Seabury Quinn, the author of the Jules de Grandin stories in Weird Tales, clearly read Ashton-Wolfe. Dr. Sun Ah Poy, the only recurring adversary to fight de Grandin, is a virtual copy of Hanoi Shan. The villain of Quinn’s "The Brain Thief" (Weird Tales, May 1930) may have been inspired by Chundah Lal, a Hindu hypnotist who robbed people of their memories. Chundah Lal appeared in two stories from The Thrill of Evil, "The ‘Happy Death’" and "The Passing of the Euthanasia," as well as a third untitled story in American Weekly. "The ‘Happy Death’" was probably plagiarized by Ashton-Wolfe from W.C. Morrow’s "The Removal Company" (California Illustrated Magazine, October 1891).

In order to support his wild claims, Ashton-Wolfe reproduced photographs that allegedly depicted the people and objects from his stories. Occasionally Ashton-Wolfe was careless with his photographic evidence.
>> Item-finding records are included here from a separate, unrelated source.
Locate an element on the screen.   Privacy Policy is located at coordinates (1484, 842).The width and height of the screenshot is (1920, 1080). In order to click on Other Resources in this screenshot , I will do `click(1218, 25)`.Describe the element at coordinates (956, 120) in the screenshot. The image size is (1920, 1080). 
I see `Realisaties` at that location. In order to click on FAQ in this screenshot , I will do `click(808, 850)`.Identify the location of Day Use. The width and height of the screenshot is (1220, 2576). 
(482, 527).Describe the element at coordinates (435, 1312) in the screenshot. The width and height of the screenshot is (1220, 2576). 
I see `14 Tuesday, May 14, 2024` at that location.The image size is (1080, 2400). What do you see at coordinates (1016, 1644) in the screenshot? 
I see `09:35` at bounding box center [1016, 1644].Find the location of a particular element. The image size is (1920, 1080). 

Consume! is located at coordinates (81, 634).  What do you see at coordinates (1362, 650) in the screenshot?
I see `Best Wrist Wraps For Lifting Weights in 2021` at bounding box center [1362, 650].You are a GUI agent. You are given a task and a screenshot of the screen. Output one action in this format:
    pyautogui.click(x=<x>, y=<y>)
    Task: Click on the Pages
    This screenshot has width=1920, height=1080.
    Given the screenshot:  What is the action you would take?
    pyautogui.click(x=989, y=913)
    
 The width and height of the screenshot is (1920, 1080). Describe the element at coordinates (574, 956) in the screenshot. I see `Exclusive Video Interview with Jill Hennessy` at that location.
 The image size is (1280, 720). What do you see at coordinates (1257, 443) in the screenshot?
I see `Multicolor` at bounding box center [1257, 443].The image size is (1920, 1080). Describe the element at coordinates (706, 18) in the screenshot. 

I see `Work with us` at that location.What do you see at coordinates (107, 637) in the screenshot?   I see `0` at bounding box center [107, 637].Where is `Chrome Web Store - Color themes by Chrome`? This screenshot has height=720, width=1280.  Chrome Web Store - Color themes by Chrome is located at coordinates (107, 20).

In the pages of American Weekly , the photograph of the same tattooed man was used for three distinct criminals. "Leaves of Lethargy" (American Weekly, October 27, 1940) had a voodoo criminal equipping zombies with a circular pistol. A photograph of this weapon was produced. Supposedly the zombie master invented this weapon in the 1900's. Actually, it’s a French firearm, the Protector, patented in 1882 by Jacques E. Turbiaux.

Ashton-Wolfe’s literary career seems to have peaked in 1932. He sold the film rights to his "true" Sūreté accounts to David O. Selznick of RKO pictures. Selznick was hoping to make a series of B movies featuring Frank Morgan, the actor best known for playing the title character in The Wizard of Oz, as Ashton-Wolfe. According to the Turner Classic Movie (TCM) website, the RKO legal department discovered that Ashton-Wolfe’s accounts were full of blatant falsehoods. Subsequently, only one film, Secrets of the French Police (1932), was released. The name of Frank Morgan’s character was changed from Harry Ashton-Wolfe to Francois St. Cyr. The screenplay was based on Ashton-Wolfe’s "The Mystery of the Orly Highway" and two untitled stories from American Weekly, as well as Samuel Ornitz's Lost Empress, an unpublished novel about Princess Anatasia of Russia.

According to the TCM website, Ashton-Wolfe was under investigation by the British and French authorities for fraud in 1932. If this is true, he was never arrested. He continued to write stories for American Weekly until 1940. However, the authorities of another country did apprehend him. Ashton-Wolfe made the mistake of residing in San Remo, Italy. In June 1940, Benito Mussolini declared war on the British Empire. Ashton-Wolfe was interred as an enemy alien.

When the Allies invaded Italy in 1943, they located Ashton-Wolfe. In January 1944, he told an horrific account of his incarceration by the Fascists to the London Times. He does not seem to have written any new stories after World War II, although some of his earlier tales were published in South Africa during the 1950's. He died at the age of 78 in Sussex during July 1959.

Hanoi Shan had largely been forgotten until the false theory that this "real-life" mastermind was the basis for Sax Rohmer’s Fu Manchu was circulated. The idea was first proposed in John Harwood’s "Speculations on the Origin of Dr. Fu Manchu" (The Rohmer Review #2, January 1969). Doc Savage: His Apocalyptic Life (1973) by Philip José Farmer widely publicized the premise that Hanoi Shan’s crimes influenced Fu Manchu. In actuality, the popularity of Rohmer’s novels prompted Ashton-Wolfe to create Hanoi Shan.

This collection reprints all seven known stories about Hanoi Shan. The three tales that appeared solely in American Weekly bore no titles. Based on internal evidence, I have given them titles. "The Return of Hanoi Shan" was serialized in 2 two parts (November 8 and 15, 1931). "The Mystery of the Stolen Portraits" appeared in the issue dated December 6, 1931, while "The Whirling Madness" comes from the issue dated April 12, 1936.